Cuando ganó el Nobel, Maathai afirmó que el premio era un reconocimiento a las mujeres africanas. “En general, las mujeres africanas necesitan liberarse del miedo y el silencio y saber que está bien ser fuerte”, opina. Ella considera que fue por delante de su tiempo y su sociedad, “y sabía que poca gente entendería lo que trataba de hacer. Sabía que tenía razón, pero también que hallaría oposición en todos los frentes”. Incluido el familiar.



A ese ir por delante de su época atribuye en parte el fracaso de su matrimonio. “Era un buen hombre, pero nos juntamos en el momento equivocado; ni la sociedad ni él estaban preparados para tratar a una mujer con mi formación y mi independencia de pensamiento. Tenía que demostrar que podía controlarme. Es una pena que sucumbiera a eso, pero muchos hombres se sienten amenazados por mujeres independientes, que son fuertes, que logran cosas por sí mismas. Lo vemos en todos sitios”.



Día 8 de octubre. Poseedora ya de más de 20 premios y tres doctorados honoríficos, Maathai es elegida entre 194 candidatos como premio Nobel de la Paz. Está eufórica. Por fin los periódicos la sacan soriendo. “El premio ha situado la conservación del medio ambiente, la democracia, el fortalecimiento de las comunidades y la paz ante los ojos del mundo”, dice en conferencia de prensa. Insiste en que muchos conflictos se libran por los recursos naturales, de modo que al trabajar por el desarrollo sostenible se trabaja por la paz, al tratar de eliminar las causas de los conflictos.
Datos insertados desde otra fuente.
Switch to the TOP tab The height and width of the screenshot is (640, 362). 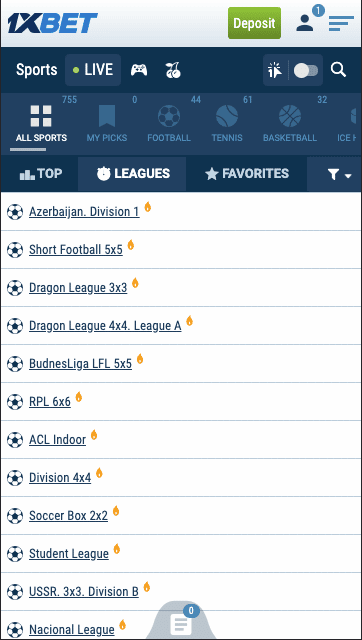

Una hoja escrita por las dos caras es distribuida con sus palabras, pero Maathai se salta su propio discurso y añade otros párrafos, con anécdotas, agradecimientos o ideas que posiblemente olvidó anotar, en la vorágnie que siguió al anuncio. “Trabajando juntas hemos demostrado que el desarrollo sostenible, la restauración ambiental, el gobierno ejemplar son posibles si los ciudadanos ordinarios están informados, sensibilizados, movilizados e implicados”, continúa.



Muy cerca anda su hija, Wanjira, de 32 años, coordinadora del MCV. “Ha habido momentos muy duros: recibir llamadas por la noche diciéndote que tu madre está en la cárcel…, pero también otros maravillosos”, dice. “Como hija no la veo del modo en que otros la ven. Somos buenas amigas. Para mí es muy abierta, tiene un gran sentido del humor, te ríes todo el rato con ella. No siempre fui consciente de su fuerza y su coraje. Lo he visto con más claridad en los últimos tres años que he trabajado con el MCV”.



Maathai no lamenta todos los obstáculos que se han puesto o ha puesto en su camino. “No me arrepiento del sufrimiento, el castigo o el sacrificio. Ni por un momento. Sé que es mi personalidad, el actuar según lo que creo. Es como soy; quizá sea idealista, pero si creo en algo, lucho por ello”.



Y concluye: “La experiencia me ha enseñado que servir a los otros tiene sus recompensas. Los seres humanos pasamos tanto tiempo acumulando, pisoteando, negando a otras personas. Y sin embargo, ¿quiénes son los que nos inspiran, incluso después de muertos? Quienes sirvieron a otros que no eran ellos mismos”.